No, that's not how we would say it. We'd say something like 'We've had three different sorts/types of weather these past three days.'



kansi said:


> *B*ut can't we simply say "*W*e have beautiful weather for about a week" instead to mean basically the same?



No, but we could say '_We've had_ beautiful weather for about a week.'


Please remember to start sentences with a capital letter.


----------



## Piyush toplani

kansi said:


> but can't we simply say "we have beautiful weather for about a week" instead to mean basically the same?


Yes, we can simply say " We have had beautiful weather for about a week " without using word "spell" but if you want to say different weather in different period of time of the day, then you have to use word "spell" because this word makes the word "weather" countable. For example;- "we had different spells of weather yesterday, the first spell was sunny ,then cloudy and then rainy."


----------



## kansi

heypresto said:


> No, that's not how we would say it. We'd say something like 'We've had three different sorts/types of weather these past three days.'
> 
> 
> 
> No, but we could say '_We've had_ beautiful weather for about a week.'
> 
> 
> Please remember to start sentences with a capital letter.


Thank you!

I see. But well does the same thing
also happen to the word ''humor''？

Bob and John are funny but have different humor.→wrong
Bob and John are funny but have different types of humor →correct?


----------



## heypresto

kansi said:


> Thank you!
> 
> I see.
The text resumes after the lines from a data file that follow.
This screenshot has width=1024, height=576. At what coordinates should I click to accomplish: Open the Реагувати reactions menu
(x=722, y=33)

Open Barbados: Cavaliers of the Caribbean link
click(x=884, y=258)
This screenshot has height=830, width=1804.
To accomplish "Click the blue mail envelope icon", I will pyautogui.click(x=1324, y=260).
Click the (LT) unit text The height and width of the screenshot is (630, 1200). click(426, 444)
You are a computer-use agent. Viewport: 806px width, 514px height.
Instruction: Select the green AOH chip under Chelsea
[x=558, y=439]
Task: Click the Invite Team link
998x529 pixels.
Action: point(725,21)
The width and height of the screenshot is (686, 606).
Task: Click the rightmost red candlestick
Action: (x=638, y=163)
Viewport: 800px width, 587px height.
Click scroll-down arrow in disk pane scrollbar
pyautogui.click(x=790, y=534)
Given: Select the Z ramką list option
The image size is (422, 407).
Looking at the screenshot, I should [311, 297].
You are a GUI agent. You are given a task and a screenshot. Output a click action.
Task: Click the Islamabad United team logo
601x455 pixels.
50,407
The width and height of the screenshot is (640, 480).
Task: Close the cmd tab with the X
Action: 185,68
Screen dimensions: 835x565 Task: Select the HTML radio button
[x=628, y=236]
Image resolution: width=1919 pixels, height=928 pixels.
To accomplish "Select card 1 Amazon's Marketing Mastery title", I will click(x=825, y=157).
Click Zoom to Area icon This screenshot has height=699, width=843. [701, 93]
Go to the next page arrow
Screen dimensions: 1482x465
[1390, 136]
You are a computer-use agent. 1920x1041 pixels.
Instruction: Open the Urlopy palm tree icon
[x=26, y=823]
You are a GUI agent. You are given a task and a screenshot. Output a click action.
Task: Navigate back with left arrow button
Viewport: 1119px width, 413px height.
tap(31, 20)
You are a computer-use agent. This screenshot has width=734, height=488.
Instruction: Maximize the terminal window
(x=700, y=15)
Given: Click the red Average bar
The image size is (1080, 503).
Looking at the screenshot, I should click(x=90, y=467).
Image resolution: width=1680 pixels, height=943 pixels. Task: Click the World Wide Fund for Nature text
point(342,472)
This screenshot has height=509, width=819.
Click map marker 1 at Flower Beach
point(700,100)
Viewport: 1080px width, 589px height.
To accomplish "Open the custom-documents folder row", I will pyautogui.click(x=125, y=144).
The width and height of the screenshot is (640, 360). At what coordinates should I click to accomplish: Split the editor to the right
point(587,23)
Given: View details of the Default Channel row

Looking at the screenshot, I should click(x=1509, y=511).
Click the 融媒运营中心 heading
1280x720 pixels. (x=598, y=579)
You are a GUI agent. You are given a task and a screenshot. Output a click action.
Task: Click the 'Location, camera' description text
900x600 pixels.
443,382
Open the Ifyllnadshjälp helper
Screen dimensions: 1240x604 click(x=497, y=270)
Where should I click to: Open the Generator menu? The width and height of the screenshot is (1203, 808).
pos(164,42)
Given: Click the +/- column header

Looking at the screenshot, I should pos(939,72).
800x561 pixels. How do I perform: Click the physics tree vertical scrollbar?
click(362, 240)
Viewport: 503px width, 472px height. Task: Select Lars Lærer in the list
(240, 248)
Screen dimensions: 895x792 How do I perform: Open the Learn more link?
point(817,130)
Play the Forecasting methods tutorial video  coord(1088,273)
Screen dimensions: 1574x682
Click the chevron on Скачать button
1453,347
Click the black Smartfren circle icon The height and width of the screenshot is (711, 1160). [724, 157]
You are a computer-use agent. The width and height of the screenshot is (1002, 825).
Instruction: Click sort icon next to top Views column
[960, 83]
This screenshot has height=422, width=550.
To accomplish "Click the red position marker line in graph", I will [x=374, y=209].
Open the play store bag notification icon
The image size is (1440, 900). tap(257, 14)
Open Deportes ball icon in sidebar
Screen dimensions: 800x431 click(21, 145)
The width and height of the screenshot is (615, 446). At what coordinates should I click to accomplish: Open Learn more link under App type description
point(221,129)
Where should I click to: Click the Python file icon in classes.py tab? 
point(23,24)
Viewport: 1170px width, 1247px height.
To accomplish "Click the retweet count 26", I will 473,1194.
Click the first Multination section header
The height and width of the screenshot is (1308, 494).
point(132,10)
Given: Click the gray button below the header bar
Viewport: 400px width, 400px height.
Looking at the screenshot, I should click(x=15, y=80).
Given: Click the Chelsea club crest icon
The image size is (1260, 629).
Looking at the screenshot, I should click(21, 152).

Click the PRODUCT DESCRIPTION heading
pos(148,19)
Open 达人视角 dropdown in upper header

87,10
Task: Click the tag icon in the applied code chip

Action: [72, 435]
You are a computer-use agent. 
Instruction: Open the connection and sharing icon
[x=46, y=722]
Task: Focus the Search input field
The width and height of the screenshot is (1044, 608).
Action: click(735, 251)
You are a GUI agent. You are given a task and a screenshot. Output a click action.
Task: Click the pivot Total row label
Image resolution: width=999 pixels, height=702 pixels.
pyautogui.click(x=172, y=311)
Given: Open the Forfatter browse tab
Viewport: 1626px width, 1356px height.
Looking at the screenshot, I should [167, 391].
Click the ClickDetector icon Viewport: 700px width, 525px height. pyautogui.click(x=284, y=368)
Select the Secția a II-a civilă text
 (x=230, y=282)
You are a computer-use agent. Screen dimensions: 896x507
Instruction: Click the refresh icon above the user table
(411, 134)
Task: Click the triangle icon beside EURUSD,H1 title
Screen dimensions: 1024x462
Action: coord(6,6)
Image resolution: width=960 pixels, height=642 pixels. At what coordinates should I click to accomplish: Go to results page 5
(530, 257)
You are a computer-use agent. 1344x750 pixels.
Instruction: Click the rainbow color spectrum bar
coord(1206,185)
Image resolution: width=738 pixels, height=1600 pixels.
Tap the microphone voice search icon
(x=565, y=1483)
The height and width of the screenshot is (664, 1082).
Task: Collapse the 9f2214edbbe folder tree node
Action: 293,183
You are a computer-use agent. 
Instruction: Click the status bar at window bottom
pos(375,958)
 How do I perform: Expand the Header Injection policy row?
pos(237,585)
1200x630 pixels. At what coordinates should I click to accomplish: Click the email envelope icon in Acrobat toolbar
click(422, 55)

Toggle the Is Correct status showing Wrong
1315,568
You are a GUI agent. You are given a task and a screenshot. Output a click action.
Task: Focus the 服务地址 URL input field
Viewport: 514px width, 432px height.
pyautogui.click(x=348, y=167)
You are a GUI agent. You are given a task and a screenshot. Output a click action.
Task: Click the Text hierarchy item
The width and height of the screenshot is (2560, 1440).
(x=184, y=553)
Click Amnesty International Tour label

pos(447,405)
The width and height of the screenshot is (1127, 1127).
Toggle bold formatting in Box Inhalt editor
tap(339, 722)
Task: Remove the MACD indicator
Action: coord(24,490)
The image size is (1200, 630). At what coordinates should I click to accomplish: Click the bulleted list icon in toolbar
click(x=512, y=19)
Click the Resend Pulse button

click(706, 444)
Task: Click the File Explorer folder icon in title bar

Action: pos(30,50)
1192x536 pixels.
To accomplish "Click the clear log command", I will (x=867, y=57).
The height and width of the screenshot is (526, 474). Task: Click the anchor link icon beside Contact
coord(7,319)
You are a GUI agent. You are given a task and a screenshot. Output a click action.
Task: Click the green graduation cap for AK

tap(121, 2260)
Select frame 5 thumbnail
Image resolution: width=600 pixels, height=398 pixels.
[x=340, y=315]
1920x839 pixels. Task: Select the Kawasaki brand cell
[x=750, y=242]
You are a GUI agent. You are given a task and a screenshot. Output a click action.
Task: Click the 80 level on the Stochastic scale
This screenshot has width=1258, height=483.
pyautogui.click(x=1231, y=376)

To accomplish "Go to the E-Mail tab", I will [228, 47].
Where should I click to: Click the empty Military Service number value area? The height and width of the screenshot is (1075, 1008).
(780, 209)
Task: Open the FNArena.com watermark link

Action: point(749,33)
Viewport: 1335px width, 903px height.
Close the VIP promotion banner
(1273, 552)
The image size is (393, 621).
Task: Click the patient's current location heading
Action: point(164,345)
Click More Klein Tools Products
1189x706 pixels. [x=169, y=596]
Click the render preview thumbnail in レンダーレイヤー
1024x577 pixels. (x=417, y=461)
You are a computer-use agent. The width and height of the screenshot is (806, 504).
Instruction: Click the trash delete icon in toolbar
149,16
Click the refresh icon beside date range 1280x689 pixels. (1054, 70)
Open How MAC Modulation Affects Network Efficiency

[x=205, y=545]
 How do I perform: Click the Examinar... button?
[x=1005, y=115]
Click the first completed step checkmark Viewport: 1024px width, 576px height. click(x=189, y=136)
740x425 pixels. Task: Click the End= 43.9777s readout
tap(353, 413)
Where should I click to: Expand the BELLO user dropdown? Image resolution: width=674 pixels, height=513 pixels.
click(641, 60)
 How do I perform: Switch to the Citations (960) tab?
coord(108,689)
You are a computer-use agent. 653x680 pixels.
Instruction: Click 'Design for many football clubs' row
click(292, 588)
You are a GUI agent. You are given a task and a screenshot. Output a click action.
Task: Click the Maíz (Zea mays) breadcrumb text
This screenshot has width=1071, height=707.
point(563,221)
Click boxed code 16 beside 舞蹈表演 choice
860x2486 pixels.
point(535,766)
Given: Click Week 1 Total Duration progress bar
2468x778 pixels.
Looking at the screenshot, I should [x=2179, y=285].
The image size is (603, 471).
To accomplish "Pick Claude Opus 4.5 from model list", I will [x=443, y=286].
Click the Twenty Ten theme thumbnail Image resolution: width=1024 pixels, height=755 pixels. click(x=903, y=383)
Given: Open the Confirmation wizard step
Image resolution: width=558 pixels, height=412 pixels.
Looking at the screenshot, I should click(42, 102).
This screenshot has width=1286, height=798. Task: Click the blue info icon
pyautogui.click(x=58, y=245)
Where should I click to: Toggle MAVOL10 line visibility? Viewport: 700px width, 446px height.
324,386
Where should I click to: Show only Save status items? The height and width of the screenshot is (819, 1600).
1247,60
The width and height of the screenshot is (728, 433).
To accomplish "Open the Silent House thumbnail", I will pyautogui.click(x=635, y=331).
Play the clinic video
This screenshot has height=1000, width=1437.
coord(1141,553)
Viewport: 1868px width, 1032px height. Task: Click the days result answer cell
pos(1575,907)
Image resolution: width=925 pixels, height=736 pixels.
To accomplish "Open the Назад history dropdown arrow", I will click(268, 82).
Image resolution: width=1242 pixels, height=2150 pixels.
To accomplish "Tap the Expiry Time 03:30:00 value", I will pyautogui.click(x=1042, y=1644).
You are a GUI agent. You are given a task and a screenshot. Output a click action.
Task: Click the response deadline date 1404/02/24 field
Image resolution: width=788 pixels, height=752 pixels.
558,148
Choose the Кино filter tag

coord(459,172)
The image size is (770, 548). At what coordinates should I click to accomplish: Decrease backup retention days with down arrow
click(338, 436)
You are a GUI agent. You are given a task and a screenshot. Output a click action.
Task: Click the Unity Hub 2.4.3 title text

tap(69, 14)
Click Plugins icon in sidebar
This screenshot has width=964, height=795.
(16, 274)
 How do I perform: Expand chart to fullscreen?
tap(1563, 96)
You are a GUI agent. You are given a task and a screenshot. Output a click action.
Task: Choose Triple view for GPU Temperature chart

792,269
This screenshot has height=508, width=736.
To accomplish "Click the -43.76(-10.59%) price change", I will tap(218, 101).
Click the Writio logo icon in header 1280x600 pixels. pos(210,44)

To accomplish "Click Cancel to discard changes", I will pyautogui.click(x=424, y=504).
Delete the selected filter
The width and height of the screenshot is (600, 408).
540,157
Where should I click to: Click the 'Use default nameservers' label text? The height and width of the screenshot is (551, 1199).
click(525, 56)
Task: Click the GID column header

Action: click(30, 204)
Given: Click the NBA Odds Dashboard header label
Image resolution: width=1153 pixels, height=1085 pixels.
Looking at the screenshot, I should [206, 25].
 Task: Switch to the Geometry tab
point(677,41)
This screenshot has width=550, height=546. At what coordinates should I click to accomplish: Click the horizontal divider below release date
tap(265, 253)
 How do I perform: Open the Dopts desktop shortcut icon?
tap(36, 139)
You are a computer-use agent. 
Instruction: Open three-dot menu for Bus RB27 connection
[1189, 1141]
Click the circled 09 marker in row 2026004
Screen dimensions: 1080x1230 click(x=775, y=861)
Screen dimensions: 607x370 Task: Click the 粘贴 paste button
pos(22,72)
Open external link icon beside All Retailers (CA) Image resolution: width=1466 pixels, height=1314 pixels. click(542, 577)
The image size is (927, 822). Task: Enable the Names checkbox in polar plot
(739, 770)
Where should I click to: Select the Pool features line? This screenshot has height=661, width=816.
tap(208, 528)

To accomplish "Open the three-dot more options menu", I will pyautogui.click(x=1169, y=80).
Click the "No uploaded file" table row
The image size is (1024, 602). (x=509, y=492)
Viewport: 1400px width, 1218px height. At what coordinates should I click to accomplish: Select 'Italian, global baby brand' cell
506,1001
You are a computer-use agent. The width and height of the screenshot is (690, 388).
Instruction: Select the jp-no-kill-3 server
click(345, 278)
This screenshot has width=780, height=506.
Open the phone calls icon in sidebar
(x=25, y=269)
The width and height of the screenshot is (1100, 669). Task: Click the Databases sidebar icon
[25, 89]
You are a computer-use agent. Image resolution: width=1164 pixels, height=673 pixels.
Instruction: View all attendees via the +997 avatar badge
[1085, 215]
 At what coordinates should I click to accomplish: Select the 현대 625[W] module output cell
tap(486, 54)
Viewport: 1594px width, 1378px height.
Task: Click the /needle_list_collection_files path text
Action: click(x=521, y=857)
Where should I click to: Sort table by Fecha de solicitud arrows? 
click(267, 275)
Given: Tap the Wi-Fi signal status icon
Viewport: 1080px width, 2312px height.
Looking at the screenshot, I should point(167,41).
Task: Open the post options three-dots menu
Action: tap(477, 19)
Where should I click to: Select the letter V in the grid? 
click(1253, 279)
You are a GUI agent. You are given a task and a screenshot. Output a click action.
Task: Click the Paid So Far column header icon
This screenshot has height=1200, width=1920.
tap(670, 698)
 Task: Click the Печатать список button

But well does the same thing
> also happen to the word ''humor''？
> 
> Bob and John are funny but have different humor.→wrong
> Bob and John are funny but have different types of humor →correct?


----------



## kansi

PaulQ said:


> Nouns are not, in general "countable or uncountable": A noun is used countably/uncountably in order to express the speaker's/ writer's meaning. Uncountability is a function that nouns may have.


Thank you!

It's like not "this noun is an uncountable noun and that noun is an uncountable noun." but 'this noun can be used both countably and uncountably but that noun can be used only uncountably”.



PaulQ said:


> homogeneous objects that may differ slightly among themselves in some respects.



Can you give me some examaple of a homogeneous object?


----------



## kansi

lingobingo said:


> although it may occasionally be appropriate in an academic/meteorological context.


Thank you!
So that means it's not always acceptable but sometimes it's so in an academic/meteorological context?


----------



## kansi

Piyush toplani said:


> Yes, we can simply say " We have had beautiful weather for about a week " without using word "spell" but if you want to say different weather in different period of time of the day, then you have to use word "spell" because this word makes the word "weather" countable. For example;- "we had different spells of weather yesterday, the first spell was sunny ,then cloudy and then rainy."


Thank you!

So the word''spell'' basically means same to ''type'' or ''sort''?


----------



## kansi

heypresto said:


>


Thank you!

How about saying these below?Is one of them correct?

①Humor which Bob and John have is different.
②The humor which Bob and John have is different.
③types of humor which Bob and John have are different.
④The types of humor which Bob and John have are different.


----------



## heypresto

kansi said:


> Thank you!
> 
> So the word''spell'' basically means same to ''type'' or ''sort''?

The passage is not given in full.